A Polícia Federal (PF) cumpriu um mandado de busca e apreensão na manhã desta quarta-feira (8) na residência de Jair Bolsonaro (PL), no Jardim Botânico, em Brasília. A operação, que durou cerca de uma hora e meia, tinha como objetivo localizar armamentos, munições e registros. Nenhum material foi encontrado no local.
A ofensiva foi determinada pelo ministro Alexandre de Moraes, do Supremo Tribunal Federal (STF), que apontou “discrepância” e informações desencontradas sobre o arsenal do ex-presidente. Atualmente, Bolsonaro cumpre pena de 27 anos e 3 meses de prisão e está sob regime de prisão domiciliar humanitária devido a uma broncopneumonia.
Divergência de dados
Na última sexta-feira (3), ao prorrogar a prisão domiciliar, Moraes revogou o registro de Colecionador, Atirador Desportivo e Caçador (CAC) de Bolsonaro e ordenou a entrega de 10 armas. A decisão ocorreu após uma pistola do ex-presidente ser apreendida com um segurança em uma blitz no Distrito Federal, no dia 15 de junho.
A defesa informou ao STF que duas armas haviam sido entregues ao TCU em 2023 e que as outras oito estariam guardadas no Batalhão de Polícia do Exército. Contudo, os militares relataram ao tribunal que possuíam apenas seis sob custódia.
“Sobrevieram aos autos informações indicando divergência entre o quantitativo de armas de fogo regularmente registradas em nome do apenado e aquelas efetivamente entregues aos órgãos competentes, circunstância que evidencia, em tese, o descumprimento da determinação judicial e recomenda a adoção de providências destinadas à localização e apreensão dos armamentos eventualmente mantidos sob o poder do condenado“, afirmou Moraes na decisão. O magistrado classificou a posse de armas como “incompatível” com o regime de prisão.

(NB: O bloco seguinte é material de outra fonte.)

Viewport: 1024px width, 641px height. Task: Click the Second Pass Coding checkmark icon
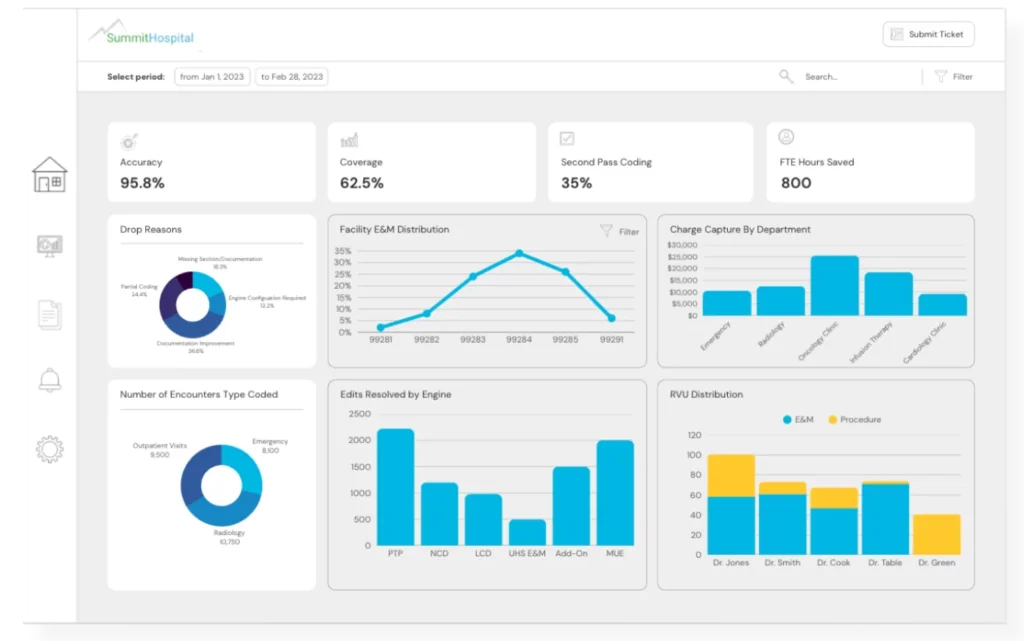point(567,141)
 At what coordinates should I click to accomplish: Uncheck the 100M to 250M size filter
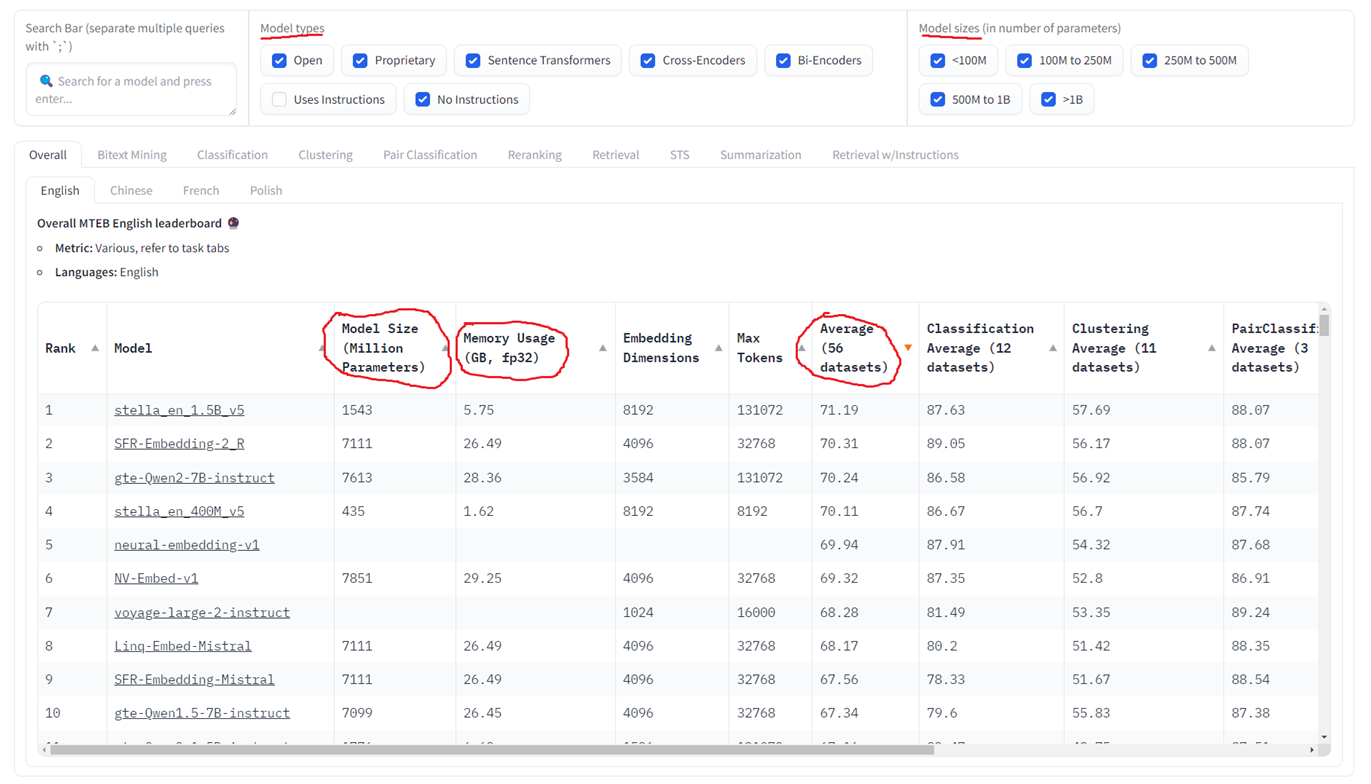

Os advogados de Bolsonaro justificaram o paradeiro do restante do arsenal: uma das armas está retida em uma importadora no Rio Grande do Sul e a outra é a que foi apreendida na blitz.
Reação dos aliados
Nas redes sociais, a defesa e os filhos do ex-presidente criticaram a ação. O advogado João Henrique de Freitas declarou que o paradeiro das armas já havia sido detalhado. “É lamentável que um ex-presidente da República ainda seja submetido a esse tipo de ação”, afirmou.
O vereador Carlos Bolsonaro classificou o episódio como “perseguição“. Já o senador Flávio Bolsonaro (PL-RJ), em viagem aos Estados Unidos, chamou a operação de “desnecessária” e “cortina de fumaça” para ofuscar sua agenda política no exterior.